For America’s youth, he delivered a machine-gun aria that tore through their ears, mowing down the lecturing housewives of Washington. Thirty years later, Rose is a wealthy, bourgeois Democrat, lawyered-up, and serving as the politically correct CEO of an American corporate rock machine.

For countless pimple-faced teenagers in an age before memes, hashtags, internet porn, or first-person shooters, it was a way to feel unrepressed and wild—catching a glimpse of Axl Rose on MTV, imagining what it would be like to be him.

Here, in videos, songs, at the concerts, was a ginger psychopath who owned an Uzi semiautomatic and once told his fans at the Ritz in New York that he was dedicating “Out Ta Get Me” to prudes who “tell you how to live,” who “tell you how to talk…people who tell you what you can and you can’t say.”

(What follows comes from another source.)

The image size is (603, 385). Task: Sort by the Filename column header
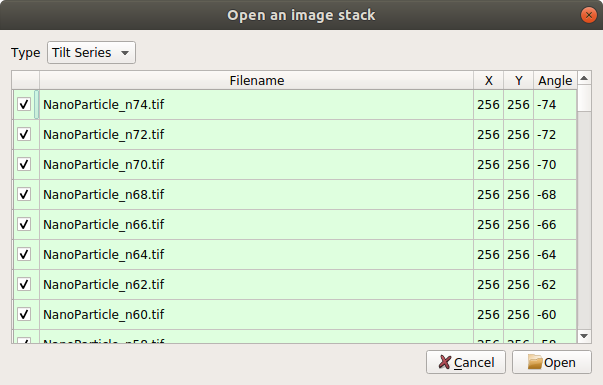point(257,80)
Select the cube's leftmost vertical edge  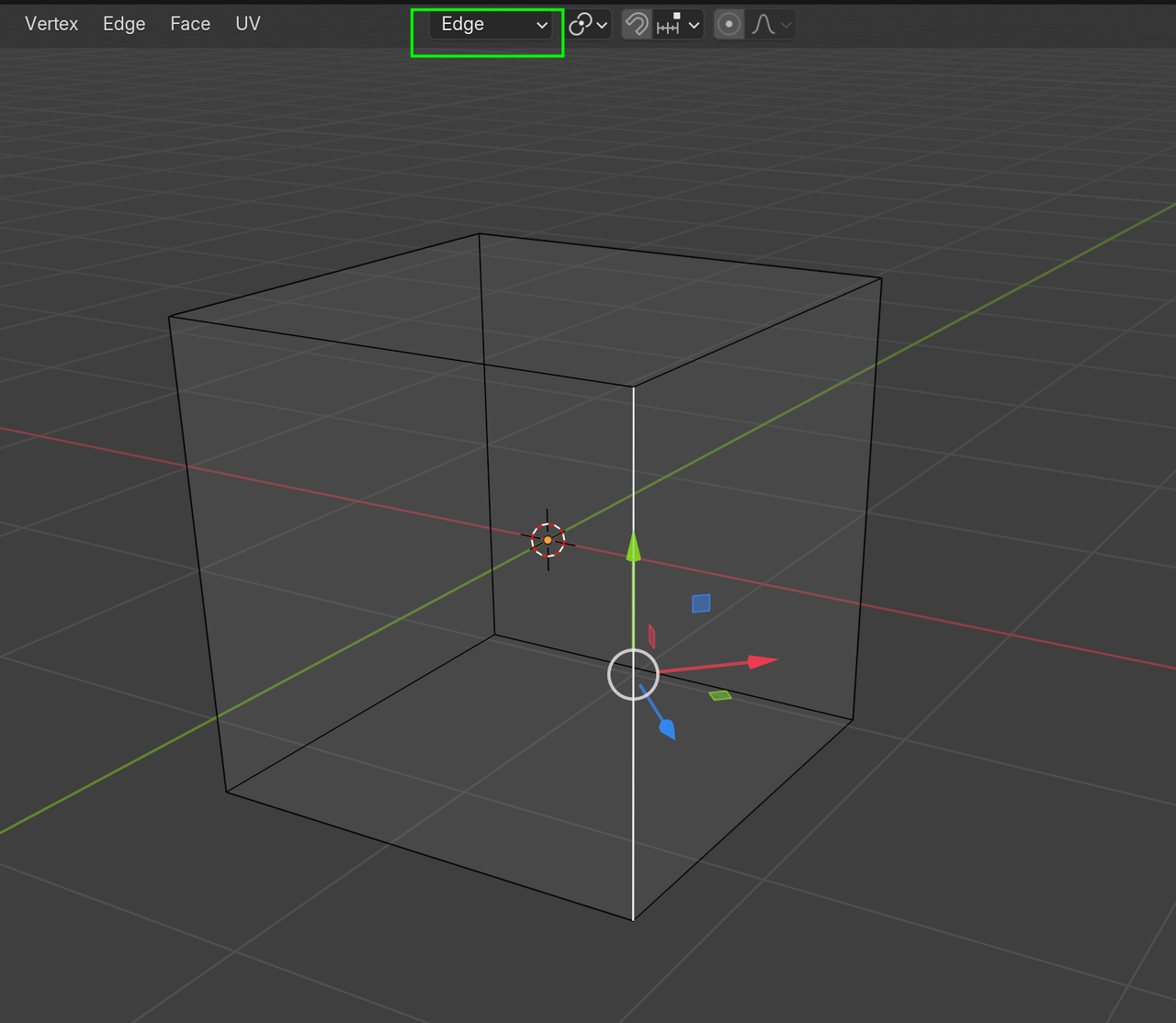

Axl Rose is now an ally for the people he once ranted against. He wears a slick fedora, designer jeans from Barneys, reflective sunglasses, and occasionally carries a cane, like Picasso, at one of his opulent art shows. He’s a completely different person. Appetite for Destruction-era Rose had the lean, tattooed physique of a hungry featherweight boxer, the face of a teen idol, and the always-running mouth of a hillbilly Rocky Sullivan, the gangster ex-con, played by Jimmy Cagney, in the movie Angels With Dirty Faces. Rather than bravely riding off into the sunset with his outlaw persona pushing him further towards the grave—à la Motörhead’s Lemmy Kilmister—Axl Rose now exists as a status-quo liberal.